What is the College Board hiding?

The Chronicle: New York Lawmaker Asks State Attorney General to Compel College Board to Release SAT Report

A New York state senator has told the College Board that he will not wait another week to receive an independent report on last fall’s SAT-scoring errors. The legislator asked New York’s attorney general on Friday to help him obtain the document immediately.

One week ago, Sen. Kenneth P. LaValle, a Republican and chairman of the Senate’s Higher Education Committee, subpoenaed the College Board’s president, Gaston Caperton, to produce the report at a hearing scheduled for Friday. The College Board initially refused to comply with the subpoena, arguing that the report was legally privileged information. Late on Thursday, however, lawyers for the College Board informed Senator LaValle that the Manhattan-based nonprofit organization would release the document, but not before July 24.

Senator LaValle balked at the proposal, announcing that he expected to receive the report at the Friday hearing, in Farmingdale, N.Y., which was also attended by three other New York legislators. When the hearing began, Senator LaValle asked if Mr. Caperton was present but heard only silence. Senator LaValle then asked if any representative of the College Board had come to deliver the report, but none had done so. At the time, Mr. Caperton was in Orlando, Fla., attending the College Board’s annual Advanced Placement conference.

After the hearing, Senator LaValle told The Chronicle that he had asked Eliot Spitzer, New York’s attorney general and a Democrat, to review the matter. The legislator said he planned to seek a court order compelling Mr.
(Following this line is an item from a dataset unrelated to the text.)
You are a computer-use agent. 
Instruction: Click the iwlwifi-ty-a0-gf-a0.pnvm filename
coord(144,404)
Caperton to deliver the report this week. Under New York law, a court could also direct a sheriff to bring Mr. Caperton before Senator LaValle’s committee.
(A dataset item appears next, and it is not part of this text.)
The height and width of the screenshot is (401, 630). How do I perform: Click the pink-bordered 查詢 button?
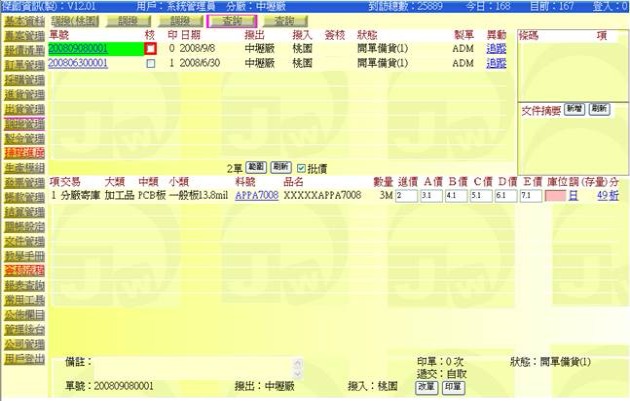click(x=231, y=20)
The College Board had said it could not produce the report before July 24 because it first needed to obtain permission from third parties — including Pearson Educational Measurement, the company that scores the SAT — that are apparently named in the document. Senator LaValle said that the College Board had offered to give him a redacted copy of the report, but that he refused the offer.

“This makes me suspect that they will amend or vet the report before they give it to us on the 24th,” said Senator LaValle. “What is the College Board hiding?”